I photograph my body. I generalize it by beheading myself to make my body more like any other man's. Nakedness removes the body from the specificity of time: unclothed, it belongs to the past, present, and future. It is classless, without country, unencumbered by language, and free to wander across cultures at will. (John Coplans)
John Coplans was a British artist, curator, museum director, and critic. He was best known as a founding member and one-time editor-in-chief of Artforum magazine.
Coplans' most famed artworks consisted of a series of black-and-white photos depicting segments of his own naked body, but never his face. In an artist's stament Coplans explained:
"A compelling influence on me has been the feminist movement and the reexamination of men's roles in relationship to women. In response, it is not only necessary for me to deal with the historical surface of consciousness, but also to examine the deeper, unconscious drives and images of manhood. revealing my hidden inner life is not without its comic aspects. I am both actor and spectator, creator and dupe, inquisitor ans squealer. Farce and force combine to reveal the human comedy.
My body is actively male and I view the world through it. But this is the expression of an existential rather than sexual outlet. It is a broader category. My maleness is chance, not choice, and my imagery is more concerned with the psychosexual than with identity and anxiety. I try to regard the body and mind as inseparable, a single field of human experience that encompasses the perceptual, the intellectual, and the pains and pleasures of memory."

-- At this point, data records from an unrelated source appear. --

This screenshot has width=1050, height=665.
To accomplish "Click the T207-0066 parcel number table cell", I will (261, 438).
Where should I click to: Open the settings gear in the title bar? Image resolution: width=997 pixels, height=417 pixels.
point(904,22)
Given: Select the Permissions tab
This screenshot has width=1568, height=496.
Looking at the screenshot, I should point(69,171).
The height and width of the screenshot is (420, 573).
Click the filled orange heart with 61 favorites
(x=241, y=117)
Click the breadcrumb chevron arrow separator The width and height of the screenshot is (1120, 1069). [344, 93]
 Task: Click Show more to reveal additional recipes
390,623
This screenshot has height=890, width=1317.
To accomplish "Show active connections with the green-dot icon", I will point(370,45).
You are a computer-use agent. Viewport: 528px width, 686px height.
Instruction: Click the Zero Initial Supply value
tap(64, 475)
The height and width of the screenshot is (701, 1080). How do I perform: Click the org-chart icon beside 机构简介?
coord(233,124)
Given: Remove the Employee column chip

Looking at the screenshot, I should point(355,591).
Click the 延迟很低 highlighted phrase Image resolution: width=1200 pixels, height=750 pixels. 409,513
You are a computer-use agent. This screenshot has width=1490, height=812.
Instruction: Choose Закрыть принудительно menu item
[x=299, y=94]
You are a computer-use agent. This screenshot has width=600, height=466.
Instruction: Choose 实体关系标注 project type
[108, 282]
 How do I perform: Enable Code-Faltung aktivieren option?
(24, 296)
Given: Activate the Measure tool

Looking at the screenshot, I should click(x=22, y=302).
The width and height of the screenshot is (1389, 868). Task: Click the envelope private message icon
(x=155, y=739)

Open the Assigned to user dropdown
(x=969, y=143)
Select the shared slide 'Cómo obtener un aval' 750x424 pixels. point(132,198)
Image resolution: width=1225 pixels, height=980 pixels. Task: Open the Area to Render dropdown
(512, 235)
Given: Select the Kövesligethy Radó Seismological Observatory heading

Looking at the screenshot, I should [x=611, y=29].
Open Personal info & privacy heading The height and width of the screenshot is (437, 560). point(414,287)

Born John Rivers Coplans on June 24, 1920 in London, United Kingdom, he moved between Cape Town and London throughout his childhood. After serving in World War II, Coplans pursued painting and was largely influenced by Abstract Expressionists like Willem de Kooning and the movement known as Tachisme. He moved to the United States in 1960, settling in San Francisco where he met the other founding members of Artforum. It was not until the early 1980s that Coplans began producing his own visual art again, and today his works are in the collections of the Art Institute of Chicago, the Whitney Museum of American Art in New York, the Centre Georges Pompidou in Paris, and the Tate Gallery in London, among others.
Coplans died on August 21, 2003 in New York, NY.